Task requirements:
Where a line of the records contains the word "computer", show that line.

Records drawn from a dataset
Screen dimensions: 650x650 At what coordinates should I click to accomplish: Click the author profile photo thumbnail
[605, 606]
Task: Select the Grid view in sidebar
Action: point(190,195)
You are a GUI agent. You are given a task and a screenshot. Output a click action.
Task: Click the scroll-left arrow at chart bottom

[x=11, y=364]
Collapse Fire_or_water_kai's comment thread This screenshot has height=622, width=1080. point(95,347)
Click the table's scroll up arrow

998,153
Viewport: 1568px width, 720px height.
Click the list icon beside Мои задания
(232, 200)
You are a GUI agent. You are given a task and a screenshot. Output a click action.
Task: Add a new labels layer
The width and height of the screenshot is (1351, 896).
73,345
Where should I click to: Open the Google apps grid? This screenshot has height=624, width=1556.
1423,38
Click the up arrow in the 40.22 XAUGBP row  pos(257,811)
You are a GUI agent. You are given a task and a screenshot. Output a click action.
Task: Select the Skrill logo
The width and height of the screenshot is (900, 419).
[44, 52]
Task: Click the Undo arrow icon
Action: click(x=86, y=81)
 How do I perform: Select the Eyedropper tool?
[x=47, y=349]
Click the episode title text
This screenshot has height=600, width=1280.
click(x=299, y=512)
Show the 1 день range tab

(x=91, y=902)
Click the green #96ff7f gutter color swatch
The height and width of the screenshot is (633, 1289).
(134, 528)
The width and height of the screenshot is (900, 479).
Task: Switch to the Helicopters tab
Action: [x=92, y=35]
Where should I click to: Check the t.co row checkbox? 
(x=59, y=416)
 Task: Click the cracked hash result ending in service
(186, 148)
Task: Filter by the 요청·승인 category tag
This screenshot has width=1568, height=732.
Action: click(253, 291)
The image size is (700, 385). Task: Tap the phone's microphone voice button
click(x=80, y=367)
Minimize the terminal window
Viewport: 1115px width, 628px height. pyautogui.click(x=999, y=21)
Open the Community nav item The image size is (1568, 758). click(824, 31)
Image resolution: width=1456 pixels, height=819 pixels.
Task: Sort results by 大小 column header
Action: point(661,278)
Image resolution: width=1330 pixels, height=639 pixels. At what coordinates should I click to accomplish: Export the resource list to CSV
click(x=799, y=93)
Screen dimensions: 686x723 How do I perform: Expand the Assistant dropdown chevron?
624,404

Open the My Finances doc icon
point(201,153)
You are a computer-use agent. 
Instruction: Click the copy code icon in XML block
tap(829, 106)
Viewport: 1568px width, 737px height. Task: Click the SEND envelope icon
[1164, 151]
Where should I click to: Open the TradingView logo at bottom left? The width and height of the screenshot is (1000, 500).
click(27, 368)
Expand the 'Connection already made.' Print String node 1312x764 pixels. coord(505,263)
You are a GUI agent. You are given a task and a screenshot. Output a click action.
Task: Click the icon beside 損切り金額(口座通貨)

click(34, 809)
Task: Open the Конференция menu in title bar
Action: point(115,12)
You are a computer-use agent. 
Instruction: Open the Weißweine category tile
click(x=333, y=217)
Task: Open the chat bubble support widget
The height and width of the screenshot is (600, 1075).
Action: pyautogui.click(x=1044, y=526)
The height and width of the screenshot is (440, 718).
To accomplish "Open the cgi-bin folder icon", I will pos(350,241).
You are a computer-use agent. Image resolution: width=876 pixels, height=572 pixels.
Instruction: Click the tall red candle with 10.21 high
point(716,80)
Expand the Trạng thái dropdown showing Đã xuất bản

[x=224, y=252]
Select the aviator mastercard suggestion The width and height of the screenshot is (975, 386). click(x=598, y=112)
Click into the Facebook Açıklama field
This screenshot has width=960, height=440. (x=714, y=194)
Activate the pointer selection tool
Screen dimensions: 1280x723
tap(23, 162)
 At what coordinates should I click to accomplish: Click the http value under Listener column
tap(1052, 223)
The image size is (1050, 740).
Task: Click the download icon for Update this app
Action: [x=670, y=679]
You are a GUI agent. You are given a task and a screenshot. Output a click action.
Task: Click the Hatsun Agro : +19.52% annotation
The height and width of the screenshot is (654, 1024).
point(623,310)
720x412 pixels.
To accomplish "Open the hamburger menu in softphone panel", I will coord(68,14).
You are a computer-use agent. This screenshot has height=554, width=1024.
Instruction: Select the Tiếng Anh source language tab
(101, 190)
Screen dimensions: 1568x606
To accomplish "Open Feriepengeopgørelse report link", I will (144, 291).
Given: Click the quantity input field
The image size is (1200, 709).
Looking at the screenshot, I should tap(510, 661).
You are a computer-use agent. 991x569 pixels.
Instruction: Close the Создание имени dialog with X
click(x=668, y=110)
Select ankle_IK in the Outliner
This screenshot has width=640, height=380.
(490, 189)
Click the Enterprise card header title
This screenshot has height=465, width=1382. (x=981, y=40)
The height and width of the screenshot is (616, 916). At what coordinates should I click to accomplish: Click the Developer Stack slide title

Exercise output:
You are a computer-use agent. 
You are a computer-use agent. 
You are a computer-use agent. Image resolution: width=876 pixels, height=572 pixels.
You are a computer-use agent. This screenshot has height=554, width=1024.
You are a computer-use agent. 991x569 pixels.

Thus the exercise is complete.